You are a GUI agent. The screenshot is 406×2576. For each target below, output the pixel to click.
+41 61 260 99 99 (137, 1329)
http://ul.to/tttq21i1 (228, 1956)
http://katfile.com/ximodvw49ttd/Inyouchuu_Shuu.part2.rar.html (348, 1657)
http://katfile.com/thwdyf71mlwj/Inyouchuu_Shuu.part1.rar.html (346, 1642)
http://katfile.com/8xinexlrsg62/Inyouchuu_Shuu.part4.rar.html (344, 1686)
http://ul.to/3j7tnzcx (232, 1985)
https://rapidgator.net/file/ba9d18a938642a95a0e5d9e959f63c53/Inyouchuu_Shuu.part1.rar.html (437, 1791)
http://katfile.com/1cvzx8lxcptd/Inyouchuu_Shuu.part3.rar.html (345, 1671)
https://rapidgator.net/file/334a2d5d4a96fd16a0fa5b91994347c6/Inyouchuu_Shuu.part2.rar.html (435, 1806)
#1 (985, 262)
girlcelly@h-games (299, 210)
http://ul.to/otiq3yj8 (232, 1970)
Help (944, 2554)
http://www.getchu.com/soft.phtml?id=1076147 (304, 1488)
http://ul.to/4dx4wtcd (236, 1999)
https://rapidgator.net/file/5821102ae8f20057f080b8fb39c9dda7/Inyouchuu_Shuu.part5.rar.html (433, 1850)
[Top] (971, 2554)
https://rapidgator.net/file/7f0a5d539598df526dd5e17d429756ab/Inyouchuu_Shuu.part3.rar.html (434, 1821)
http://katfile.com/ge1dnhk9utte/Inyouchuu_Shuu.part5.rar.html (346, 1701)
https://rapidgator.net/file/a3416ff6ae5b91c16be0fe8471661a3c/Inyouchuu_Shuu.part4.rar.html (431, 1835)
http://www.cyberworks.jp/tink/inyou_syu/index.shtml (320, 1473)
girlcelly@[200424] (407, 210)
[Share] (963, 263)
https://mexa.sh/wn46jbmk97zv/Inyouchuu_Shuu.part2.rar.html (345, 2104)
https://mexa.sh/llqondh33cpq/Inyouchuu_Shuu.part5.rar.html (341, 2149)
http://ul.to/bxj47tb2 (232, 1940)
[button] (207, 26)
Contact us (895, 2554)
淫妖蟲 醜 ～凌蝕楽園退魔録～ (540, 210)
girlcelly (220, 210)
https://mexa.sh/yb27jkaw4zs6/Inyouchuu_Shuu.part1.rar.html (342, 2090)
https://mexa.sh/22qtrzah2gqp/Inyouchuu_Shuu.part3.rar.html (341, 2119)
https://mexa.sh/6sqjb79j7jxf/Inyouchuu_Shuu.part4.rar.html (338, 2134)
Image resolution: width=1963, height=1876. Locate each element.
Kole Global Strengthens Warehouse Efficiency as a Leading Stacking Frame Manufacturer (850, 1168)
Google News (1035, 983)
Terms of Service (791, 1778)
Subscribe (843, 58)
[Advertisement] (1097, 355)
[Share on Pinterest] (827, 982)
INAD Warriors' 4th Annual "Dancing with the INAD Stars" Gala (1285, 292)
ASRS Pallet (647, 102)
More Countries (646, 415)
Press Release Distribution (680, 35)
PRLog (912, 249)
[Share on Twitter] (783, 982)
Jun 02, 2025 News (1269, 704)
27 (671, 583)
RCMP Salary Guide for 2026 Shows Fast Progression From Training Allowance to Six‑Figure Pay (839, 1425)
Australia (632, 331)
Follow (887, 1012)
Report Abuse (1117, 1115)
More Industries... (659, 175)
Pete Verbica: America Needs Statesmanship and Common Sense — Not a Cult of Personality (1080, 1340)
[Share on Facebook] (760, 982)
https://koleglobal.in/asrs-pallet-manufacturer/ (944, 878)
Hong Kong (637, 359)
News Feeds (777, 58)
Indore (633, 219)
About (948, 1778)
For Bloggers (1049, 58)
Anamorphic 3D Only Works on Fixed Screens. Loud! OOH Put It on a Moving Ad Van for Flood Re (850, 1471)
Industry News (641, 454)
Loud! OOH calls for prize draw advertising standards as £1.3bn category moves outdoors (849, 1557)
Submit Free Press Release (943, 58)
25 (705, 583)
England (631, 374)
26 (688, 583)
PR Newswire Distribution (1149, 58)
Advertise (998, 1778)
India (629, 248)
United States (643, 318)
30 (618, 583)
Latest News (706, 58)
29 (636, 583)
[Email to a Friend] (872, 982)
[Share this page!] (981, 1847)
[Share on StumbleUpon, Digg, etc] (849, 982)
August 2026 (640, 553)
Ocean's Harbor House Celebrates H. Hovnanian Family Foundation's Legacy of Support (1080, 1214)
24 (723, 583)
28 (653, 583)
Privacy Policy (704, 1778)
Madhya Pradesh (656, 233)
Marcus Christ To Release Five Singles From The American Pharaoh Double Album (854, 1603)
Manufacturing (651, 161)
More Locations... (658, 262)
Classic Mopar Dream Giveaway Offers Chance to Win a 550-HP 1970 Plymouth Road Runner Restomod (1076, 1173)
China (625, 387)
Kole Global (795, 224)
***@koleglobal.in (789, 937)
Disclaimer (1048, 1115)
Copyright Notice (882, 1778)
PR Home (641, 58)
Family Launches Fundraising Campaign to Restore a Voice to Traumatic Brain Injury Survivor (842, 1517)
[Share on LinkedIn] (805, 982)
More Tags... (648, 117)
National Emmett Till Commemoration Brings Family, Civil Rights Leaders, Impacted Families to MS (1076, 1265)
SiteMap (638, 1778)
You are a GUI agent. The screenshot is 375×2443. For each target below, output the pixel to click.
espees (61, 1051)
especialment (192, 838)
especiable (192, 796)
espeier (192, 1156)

────

Assigned task:
Only lines holding the word "rapidgator" are wanted; copy each one from the listing.

Result of this exercise:
https://rapidgator.net/file/ba9d18a938642a95a0e5d9e959f63c53/Inyouchuu_Shuu.part1.rar.html (437, 1791)
https://rapidgator.net/file/334a2d5d4a96fd16a0fa5b91994347c6/Inyouchuu_Shuu.part2.rar.html (435, 1806)
https://rapidgator.net/file/5821102ae8f20057f080b8fb39c9dda7/Inyouchuu_Shuu.part5.rar.html (433, 1850)
https://rapidgator.net/file/7f0a5d539598df526dd5e17d429756ab/Inyouchuu_Shuu.part3.rar.html (434, 1821)
https://rapidgator.net/file/a3416ff6ae5b91c16be0fe8471661a3c/Inyouchuu_Shuu.part4.rar.html (431, 1835)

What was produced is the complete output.